When the Government look at this, I know that Ministers will carefully study the evidence, the data and the targets—the very smart people in the civil service will be doing the same—but the data is wanting, as we have heard from many hon. Members, and so much is hard to quantify. How many jobs and careers have been lost through the failure to diagnose autism and ADHD early? How many opportunities lost? How many people are on depression and anxiety medication, when clarity about their health through an early diagnosis could have helped them? How many people are secretly self-harming, and how many have taken their own lives?
That leads to my constituent, Jane, whose son, Ben, sadly took his life in 2020. I remember early conversations with Jane on Zoom during the pandemic, when we were on lockdown. I would have fallen apart; she obviously has had incredibly dark moments, but in response to Ben’s death she has dedicated her life to trying to raise awareness about ADHD. She has invested £30,000—probably even more now—to ensure that there is early diagnosis for other children, and she funded the Umbrella Project I mentioned in Stroud.
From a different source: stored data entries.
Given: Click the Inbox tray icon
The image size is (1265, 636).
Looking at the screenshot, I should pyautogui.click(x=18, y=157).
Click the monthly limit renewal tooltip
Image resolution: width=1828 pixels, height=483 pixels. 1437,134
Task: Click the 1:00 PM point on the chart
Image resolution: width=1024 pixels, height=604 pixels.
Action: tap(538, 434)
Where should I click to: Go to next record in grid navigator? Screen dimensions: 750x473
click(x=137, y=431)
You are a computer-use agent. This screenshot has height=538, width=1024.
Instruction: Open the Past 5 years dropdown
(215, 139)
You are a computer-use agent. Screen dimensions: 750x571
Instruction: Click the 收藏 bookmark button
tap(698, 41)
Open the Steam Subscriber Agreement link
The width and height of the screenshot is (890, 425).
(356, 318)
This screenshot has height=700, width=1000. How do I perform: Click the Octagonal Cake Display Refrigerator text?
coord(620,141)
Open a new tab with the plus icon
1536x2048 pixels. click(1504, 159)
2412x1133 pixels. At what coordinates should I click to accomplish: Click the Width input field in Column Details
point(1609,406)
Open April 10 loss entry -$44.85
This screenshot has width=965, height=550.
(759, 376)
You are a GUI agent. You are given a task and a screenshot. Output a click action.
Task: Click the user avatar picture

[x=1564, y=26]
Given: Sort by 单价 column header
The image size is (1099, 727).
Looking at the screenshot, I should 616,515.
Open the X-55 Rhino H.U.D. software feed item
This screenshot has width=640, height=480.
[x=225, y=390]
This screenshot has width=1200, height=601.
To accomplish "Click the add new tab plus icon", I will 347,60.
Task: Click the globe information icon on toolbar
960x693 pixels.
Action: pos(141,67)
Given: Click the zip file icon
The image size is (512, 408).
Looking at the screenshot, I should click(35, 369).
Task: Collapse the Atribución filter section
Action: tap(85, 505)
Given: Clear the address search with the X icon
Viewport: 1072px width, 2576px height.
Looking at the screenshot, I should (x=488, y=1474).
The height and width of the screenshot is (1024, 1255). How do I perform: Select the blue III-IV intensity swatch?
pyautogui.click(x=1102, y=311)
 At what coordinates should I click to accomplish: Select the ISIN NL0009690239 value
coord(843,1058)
Another constituent, Zaphira Cormack, has written to me about this issue. She founded the ADHD Hub in Gloucestershire last year. Since lockdown, she has seen an influx of adults seeking diagnosis, and daily she receives calls from parents struggling with children who are self-harming or suicidal. There was no pathway for children and young people in Gloucestershire, although this has now been commissioned for Gloucestershire, so we are hoping to see change.
I will be interested to hear from my hon. Friend the Minister, who is a hugely compassionate and knowledgeable Minister, and a nurse by background. I want to hear her views in response to some of the questions asked by hon. Members. Many people talk to me about the lack of understanding and awareness at primary care level, as GPs are often the first port of call when people have concerns. Parents are concerned in particular about lack of training, so I would like to know whether this is a feature of the work of the Department and whether anything is being done about training in primary care. I would also like to know how the Department of Health and Social Care is working with the DFE and local government, because we know that waiting times and the daily experiences of parents often do not sit with her Department when it comes to education.
I am very interested in the pilots that my hon. Friend the Member for Newbury (Laura Farris) mentioned. We would very much like some pilots in Stroud, if there are any going. I would like a comparison study to be done: when there are swift and early diagnoses, how many children and adults are found not to have ADHD or autism, because they had early treatment? My biggest fear is that people are waiting so long that they are ending up in a very difficult place, and they may go without education in the meantime.
My approach to politics is quite simple. Once we strip away all the drama in this very beautiful building, with political parties shouting at each other, saying that the other side does not care or does not have the right ideas, at the very core of this job is spotting problems and solving them. When family after family are telling all of us, across the House, that, at a time when we want everyone to be more productive and active, GPs, the NHS, central Government and local government do not have quite the right policies to ensure that children and adults can thrive in this country, we absolutely have to act, and we have to get in earlier. I am really looking forward to hearing from the Minister today.